Aucun jugement de valeur derrière ces différents modèles. On ne peut pas appliquer à toutes les organisations et toutes les entreprises la même culture et les mêmes méthodes de collaboration de la même manière. En revanche, il est essentiel que chacun sache comment se comporter face une prise de décision, une prise de parole ou une situation professionnelle.

Pourquoi c’est essentiel pour l’entreprise ?

Cette compréhension de la culture est finalement intimement liée au sentiment d’appartenance. On peut le résumer de la façon suivante : j’appartiens à la tribu des macaques. Je me comporte donc comme tel. Mais au sein d’une tribu de chimpanzés, il m’est possible de me comporter à mon tour en chimpanzé plutôt qu’en macaque. C’est la faculté d’adaptation extraordinaire de l’Homme qui est en jeu et cela concerne également, et en premier lieu, le comportement et l'adaptation au monde du travail.

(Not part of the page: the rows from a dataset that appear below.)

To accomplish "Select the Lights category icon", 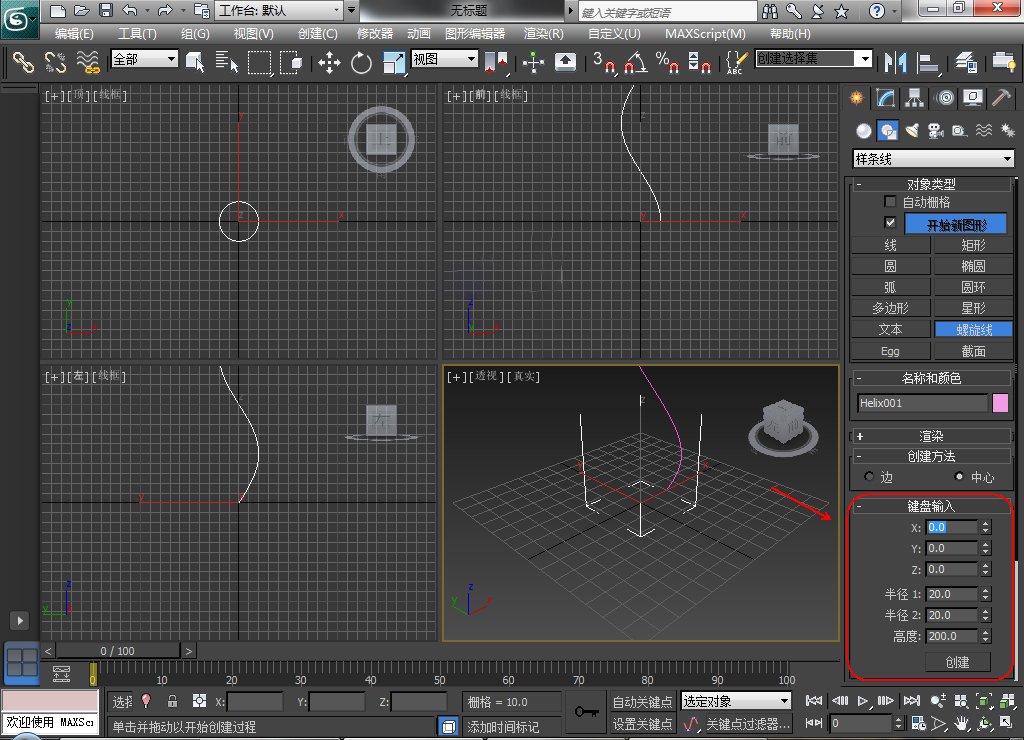I will pyautogui.click(x=911, y=130).
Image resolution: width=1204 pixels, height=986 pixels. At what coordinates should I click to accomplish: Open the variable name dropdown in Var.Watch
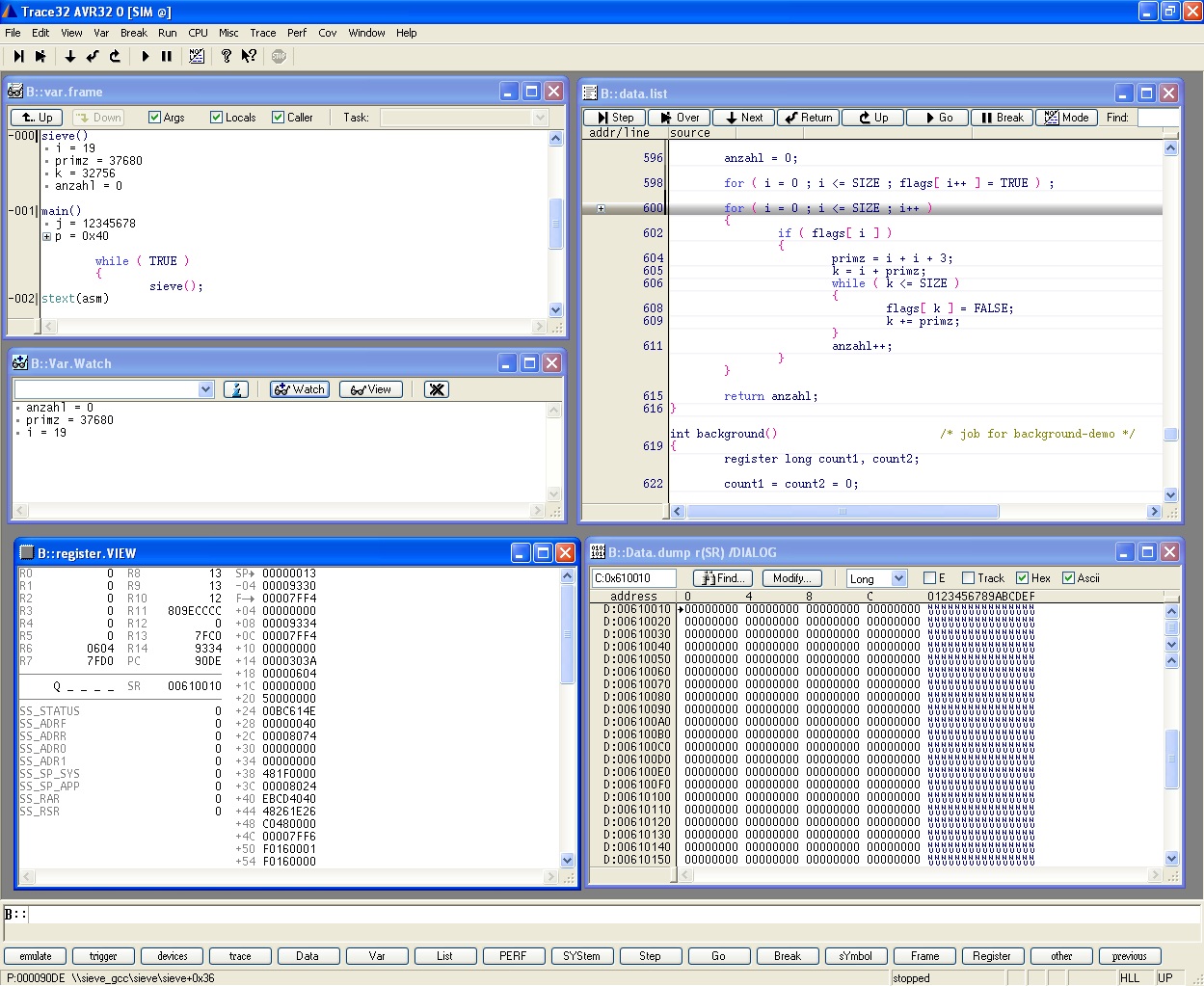205,389
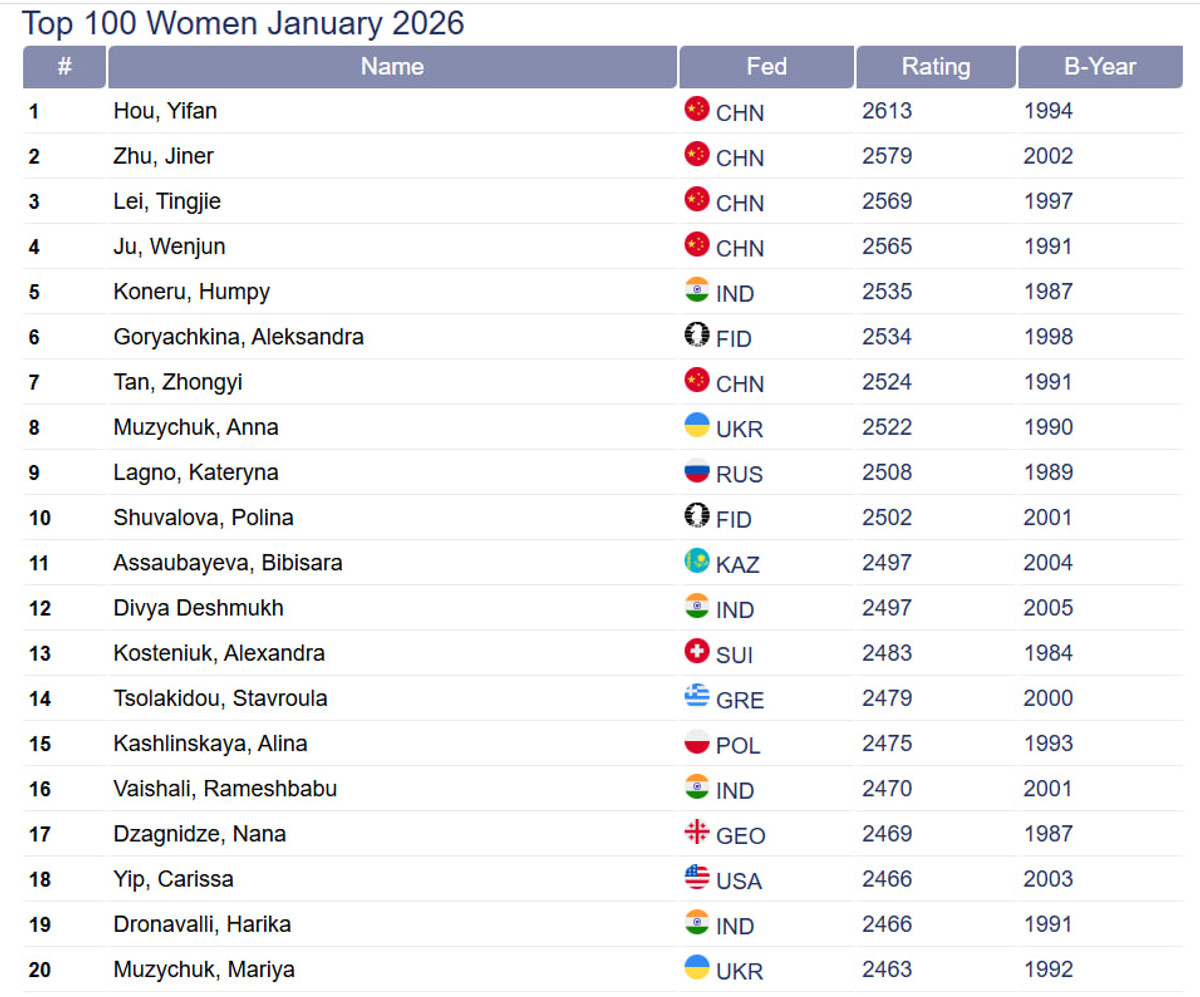This screenshot has height=997, width=1200.
Task: Click the Top 100 Women January 2026 heading
Action: [x=243, y=23]
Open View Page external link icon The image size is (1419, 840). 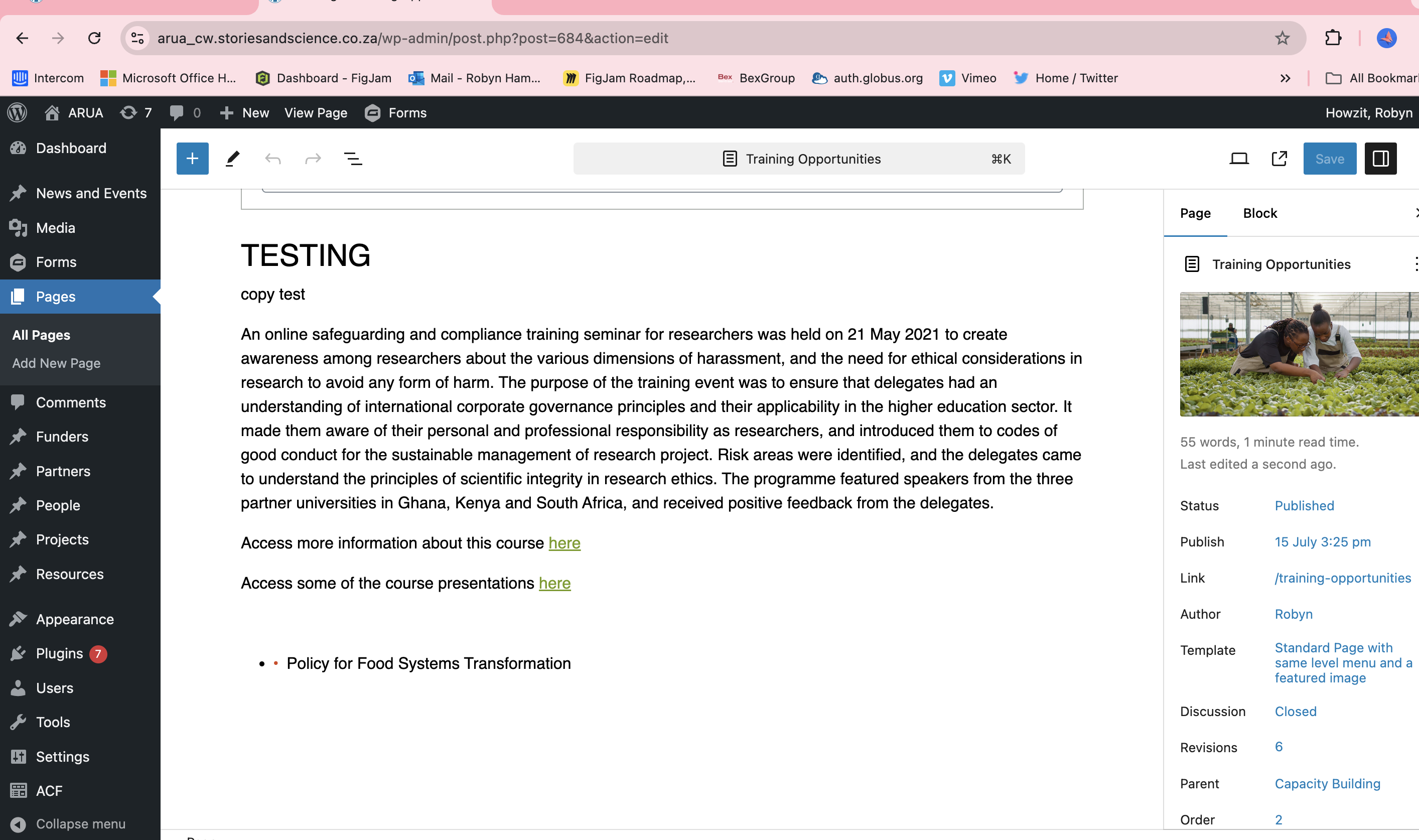click(1279, 159)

C’est d’ailleurs là toute la dimension de l’expérience des nouvelles méthodes de travail (holocratie, sociocratie, entreprise 3.0, …) via lesquelles les personnes sont définies par des rôles plutôt que par des fonctions. Ce qui permet du coup d’être par exemple, le matin, un créatif ouvert et l’après-midi un dirigeant directif.

Comment répondre à cet enjeu dans le digital ?

Cette demande de culture dans le digital aboutit à la constitution d’espaces digitaux dédiés à la propagation et à l’appropriation de cette culture d’entreprise. C’est le sens premier d’ailleurs de l’intranet qui est un outil essentiel pour propager les valeurs de l’entreprise, partager des documents de charte mais également faciliter l’accueil des nouveaux collaborateurs. Ce dernier point porte le nom d‘onboarding : le fait de propager à tous les nouveaux membres de la tribu les bons réflexes concernant la culture de l’entreprise qu’ils viennent de rejoindre.

Ce qui est également nouveau dans le digital, c’est que les outils SaaS dans le cloud sont désormais dévolus aux responsables métiers et plus au seul directeur des systèmes d'information. On retrouve comme usagers la communication interne bien sûr, le responsable des ressources humaines mais aussi les directeurs de business unit… Ce n’est plus le pré carré de la DSI : c’est même en dehors du secteur de la DSI que l’on peut aujourd’hui propager des intranets de manière extrêmement simplifiées pour partager cette culture.

Les RH l’ont bien compris et se sont jetés sur ces intranets nouvelle génération afin de reprendre la main sur la communication des valeurs et de la culture par le digital. Car oui : c’est bien dans le numérique que se trouvent aujourd’hui les forces vives qui viennent quotidiennement récupérer l’information dont elles ont besoin pour leur activité.